What you are asked to do — Scan the records beneath this line for the line holding "This screenshot has width=1379, height=1284." and the line holding "Task: Click the Becoming", then transcribe exactly those two and all lines between.

───── Input material

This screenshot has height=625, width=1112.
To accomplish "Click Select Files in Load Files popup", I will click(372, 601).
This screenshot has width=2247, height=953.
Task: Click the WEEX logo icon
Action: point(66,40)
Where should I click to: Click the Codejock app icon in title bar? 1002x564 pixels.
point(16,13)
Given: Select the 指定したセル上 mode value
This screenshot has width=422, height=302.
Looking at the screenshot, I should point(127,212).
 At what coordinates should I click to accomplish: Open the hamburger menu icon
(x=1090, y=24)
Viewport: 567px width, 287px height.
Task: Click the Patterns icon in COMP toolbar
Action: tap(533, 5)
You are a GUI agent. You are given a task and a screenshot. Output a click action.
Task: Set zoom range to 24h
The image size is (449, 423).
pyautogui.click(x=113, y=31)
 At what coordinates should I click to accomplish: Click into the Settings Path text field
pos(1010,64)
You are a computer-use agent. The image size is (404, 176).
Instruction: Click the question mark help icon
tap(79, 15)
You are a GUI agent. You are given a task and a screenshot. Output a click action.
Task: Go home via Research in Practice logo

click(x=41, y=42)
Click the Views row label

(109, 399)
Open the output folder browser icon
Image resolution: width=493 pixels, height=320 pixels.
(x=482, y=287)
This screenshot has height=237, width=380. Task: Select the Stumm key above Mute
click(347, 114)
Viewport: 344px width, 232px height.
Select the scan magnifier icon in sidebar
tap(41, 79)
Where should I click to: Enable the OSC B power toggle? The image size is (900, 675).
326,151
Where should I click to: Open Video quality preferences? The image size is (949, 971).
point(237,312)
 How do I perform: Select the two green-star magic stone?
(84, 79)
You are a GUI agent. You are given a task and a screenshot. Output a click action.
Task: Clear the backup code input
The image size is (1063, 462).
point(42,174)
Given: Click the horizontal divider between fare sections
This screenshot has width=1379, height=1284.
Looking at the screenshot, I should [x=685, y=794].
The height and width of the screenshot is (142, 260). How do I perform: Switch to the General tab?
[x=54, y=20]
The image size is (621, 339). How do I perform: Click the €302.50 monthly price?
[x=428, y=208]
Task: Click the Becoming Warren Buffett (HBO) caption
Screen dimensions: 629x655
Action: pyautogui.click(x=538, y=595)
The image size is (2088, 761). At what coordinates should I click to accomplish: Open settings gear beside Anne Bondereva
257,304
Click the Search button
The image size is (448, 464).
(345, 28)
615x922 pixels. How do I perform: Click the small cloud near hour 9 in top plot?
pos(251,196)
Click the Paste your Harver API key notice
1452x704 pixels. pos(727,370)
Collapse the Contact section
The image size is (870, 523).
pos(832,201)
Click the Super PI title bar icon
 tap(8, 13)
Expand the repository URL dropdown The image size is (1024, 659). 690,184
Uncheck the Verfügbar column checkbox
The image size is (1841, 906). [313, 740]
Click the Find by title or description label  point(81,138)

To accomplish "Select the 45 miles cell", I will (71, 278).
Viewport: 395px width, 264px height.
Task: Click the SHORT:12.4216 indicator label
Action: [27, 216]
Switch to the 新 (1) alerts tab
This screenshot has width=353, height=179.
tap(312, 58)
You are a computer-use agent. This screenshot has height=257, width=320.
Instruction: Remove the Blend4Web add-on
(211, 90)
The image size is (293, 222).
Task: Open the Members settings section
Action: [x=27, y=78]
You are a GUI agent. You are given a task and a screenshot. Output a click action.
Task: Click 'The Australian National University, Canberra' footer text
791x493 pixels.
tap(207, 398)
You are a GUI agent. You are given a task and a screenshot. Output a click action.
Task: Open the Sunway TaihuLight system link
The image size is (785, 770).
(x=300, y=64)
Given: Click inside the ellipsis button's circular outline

──────────

Response to the exercise —
This screenshot has width=1379, height=1284.
Looking at the screenshot, I should [x=685, y=794].
The height and width of the screenshot is (142, 260). How do I perform: Switch to the General tab?
[x=54, y=20]
The image size is (621, 339). How do I perform: Click the €302.50 monthly price?
[x=428, y=208]
Task: Click the Becoming Warren Buffett (HBO) caption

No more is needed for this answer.